Exam Board – OCR

Qualification – A Level H459

Entry requirements – 5 GCSEs at grades 9-4, including a grade 5 or above in GCSE Drama or the BTEC Level 2 equivalent, plus a grade 5 in English

Course specification

Drama and theatre studies is an exciting and highly practical subject that offers you a unique opportunity to develop key skills in creativity, communication and cognitive analysis. You will explore a wide range of performance styles, play texts, practitioners and production elements, whilst also developing your skills in performance and design. If you have a passion for creating theatre, performing and/or the inner workings of theatre, then this is certainly the right course for you.
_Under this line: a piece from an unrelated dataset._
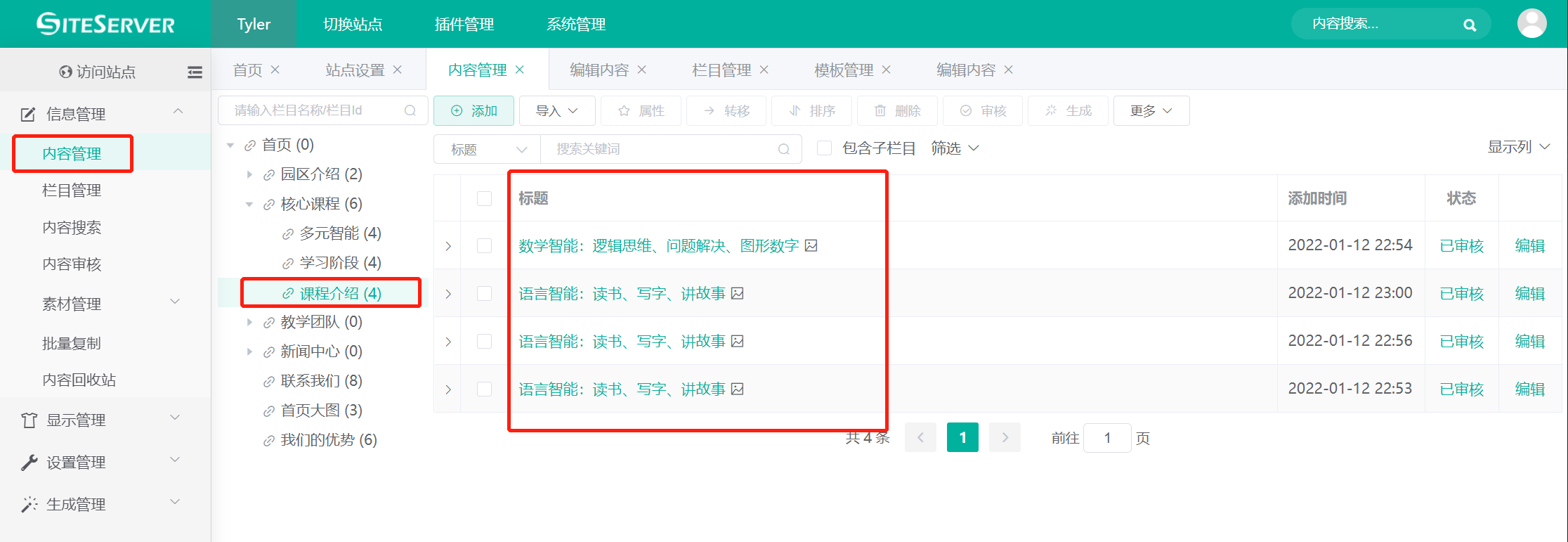Screen dimensions: 1568x542
Task: Click 编辑 link for the 22:54 entry
Action: [1529, 245]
“I love the focus on practical work, it helps me to better understand the theory and meaning behind it.”

– Student

Drama lessons at Tuxford are referred to as ‘workshops’ and are highly practical. The drama  department at Tuxford strives to provide students with a wide variety of enrichment opportunities, including an annual residential (London or New York), a wide range of theatre trips throughout the year and an extensive extra-curricular programme designed to further develop skills in performance and technical theatre.
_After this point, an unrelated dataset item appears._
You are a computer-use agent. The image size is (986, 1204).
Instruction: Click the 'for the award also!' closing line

Unit 1 – practitioners in practice

You will practically explore the theories of two renowned theatre practitioners – Brecht and Artaud. You will then work collaboratively to devise a piece of original theatre inspired by a stimulus. Your work must also be influenced by the two studied theatre practitioners.

Unit 2 – analysing characters

You will study two contrasting texts – Hamlet and Black Watch. You will practically explore common themes between the two plays, characterisation and appropriate dramatic devices. As well as gaining an understanding of the text as a whole, you will focus your efforts on four specific extracts. You will also analyse a piece of professional live theatre, with a focus on style/genre, dramatic intentions and the use of semiotics (production values).

Unit 3 – exploring and performing texts

This scripted performance unit allows you to stage a large extract from a contemporary play. During this unit you will deepen your understanding of the acting process whilst developing a well-crafted character. You will be responsible for making key decisions surrounding staging, style and dramatic devices.

Unit 4 – deconstructing texts for performance

You will study a full scale play text, focusing on characters, structure, themes and the social, cultural, historical and political context. The exploration of the text will be both practical and research based. The work of an established theatre practitioner will be studied alongside the text.

What doors does this open up for me?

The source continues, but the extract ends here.